Listing for locating described items:
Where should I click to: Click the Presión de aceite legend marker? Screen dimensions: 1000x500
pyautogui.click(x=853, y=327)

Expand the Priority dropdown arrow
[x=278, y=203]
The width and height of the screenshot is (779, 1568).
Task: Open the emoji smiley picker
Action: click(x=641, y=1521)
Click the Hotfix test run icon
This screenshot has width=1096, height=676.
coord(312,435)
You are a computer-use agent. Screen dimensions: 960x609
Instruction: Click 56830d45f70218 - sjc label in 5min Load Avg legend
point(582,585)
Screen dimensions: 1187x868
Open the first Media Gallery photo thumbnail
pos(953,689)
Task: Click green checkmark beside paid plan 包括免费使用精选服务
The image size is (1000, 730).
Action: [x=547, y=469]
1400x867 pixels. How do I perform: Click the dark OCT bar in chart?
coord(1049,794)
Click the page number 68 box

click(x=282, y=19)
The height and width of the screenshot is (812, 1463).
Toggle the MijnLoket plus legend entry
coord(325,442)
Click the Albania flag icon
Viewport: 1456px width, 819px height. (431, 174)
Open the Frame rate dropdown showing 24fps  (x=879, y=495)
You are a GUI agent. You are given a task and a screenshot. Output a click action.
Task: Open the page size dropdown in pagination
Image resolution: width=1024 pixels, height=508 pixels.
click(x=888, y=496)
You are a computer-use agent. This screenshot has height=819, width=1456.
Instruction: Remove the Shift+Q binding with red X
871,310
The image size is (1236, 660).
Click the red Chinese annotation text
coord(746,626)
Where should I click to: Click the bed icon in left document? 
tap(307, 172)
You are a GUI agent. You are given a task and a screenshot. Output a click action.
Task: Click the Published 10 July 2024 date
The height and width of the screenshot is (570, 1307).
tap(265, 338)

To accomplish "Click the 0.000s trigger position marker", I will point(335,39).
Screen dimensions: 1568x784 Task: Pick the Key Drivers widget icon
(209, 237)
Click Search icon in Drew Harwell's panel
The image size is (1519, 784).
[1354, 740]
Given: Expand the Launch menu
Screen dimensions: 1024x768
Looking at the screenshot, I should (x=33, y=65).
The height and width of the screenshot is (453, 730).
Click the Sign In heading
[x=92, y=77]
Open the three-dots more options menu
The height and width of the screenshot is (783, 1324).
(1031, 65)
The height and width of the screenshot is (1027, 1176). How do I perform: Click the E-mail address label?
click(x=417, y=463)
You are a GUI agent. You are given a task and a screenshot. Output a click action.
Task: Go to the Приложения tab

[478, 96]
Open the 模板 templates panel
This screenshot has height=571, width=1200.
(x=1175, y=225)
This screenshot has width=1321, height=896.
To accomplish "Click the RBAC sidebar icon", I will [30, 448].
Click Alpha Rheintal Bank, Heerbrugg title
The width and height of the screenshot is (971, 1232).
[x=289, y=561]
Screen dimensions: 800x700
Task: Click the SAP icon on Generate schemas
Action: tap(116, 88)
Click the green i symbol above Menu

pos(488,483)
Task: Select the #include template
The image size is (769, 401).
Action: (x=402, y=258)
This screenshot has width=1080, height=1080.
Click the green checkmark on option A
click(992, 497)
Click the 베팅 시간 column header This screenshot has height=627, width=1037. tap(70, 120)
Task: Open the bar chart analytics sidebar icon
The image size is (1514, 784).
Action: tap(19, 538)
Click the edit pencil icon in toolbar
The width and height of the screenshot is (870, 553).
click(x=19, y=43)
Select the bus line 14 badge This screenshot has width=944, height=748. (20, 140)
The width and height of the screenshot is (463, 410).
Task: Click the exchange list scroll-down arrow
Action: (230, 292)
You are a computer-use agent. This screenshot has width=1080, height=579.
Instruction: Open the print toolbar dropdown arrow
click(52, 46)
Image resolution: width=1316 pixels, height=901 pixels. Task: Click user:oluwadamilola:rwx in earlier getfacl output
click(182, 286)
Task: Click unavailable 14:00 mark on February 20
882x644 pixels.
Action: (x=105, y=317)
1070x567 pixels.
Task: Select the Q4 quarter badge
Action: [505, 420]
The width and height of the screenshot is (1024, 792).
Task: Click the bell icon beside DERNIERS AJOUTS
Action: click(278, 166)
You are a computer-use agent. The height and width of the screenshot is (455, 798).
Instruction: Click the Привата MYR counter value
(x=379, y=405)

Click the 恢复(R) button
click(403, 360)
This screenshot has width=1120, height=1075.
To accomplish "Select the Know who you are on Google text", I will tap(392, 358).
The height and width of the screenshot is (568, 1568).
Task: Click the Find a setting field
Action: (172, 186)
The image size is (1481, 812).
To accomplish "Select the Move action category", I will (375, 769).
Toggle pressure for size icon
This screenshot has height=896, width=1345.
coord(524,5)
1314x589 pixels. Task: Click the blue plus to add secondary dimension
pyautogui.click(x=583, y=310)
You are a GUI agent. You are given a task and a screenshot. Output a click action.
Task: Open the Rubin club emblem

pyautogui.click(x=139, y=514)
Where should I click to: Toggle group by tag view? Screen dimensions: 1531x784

[STATED PROBLEM]
Copy out verbatim the part of the listing that opens with its first line and closes with the line containing "pos(953,689)", including both of those lines.

[EXPECTED ANSWER]
Where should I click to: Click the Presión de aceite legend marker? Screen dimensions: 1000x500
pyautogui.click(x=853, y=327)

Expand the Priority dropdown arrow
[x=278, y=203]
The width and height of the screenshot is (779, 1568).
Task: Open the emoji smiley picker
Action: click(x=641, y=1521)
Click the Hotfix test run icon
This screenshot has width=1096, height=676.
coord(312,435)
You are a computer-use agent. Screen dimensions: 960x609
Instruction: Click 56830d45f70218 - sjc label in 5min Load Avg legend
point(582,585)
Screen dimensions: 1187x868
Open the first Media Gallery photo thumbnail
pos(953,689)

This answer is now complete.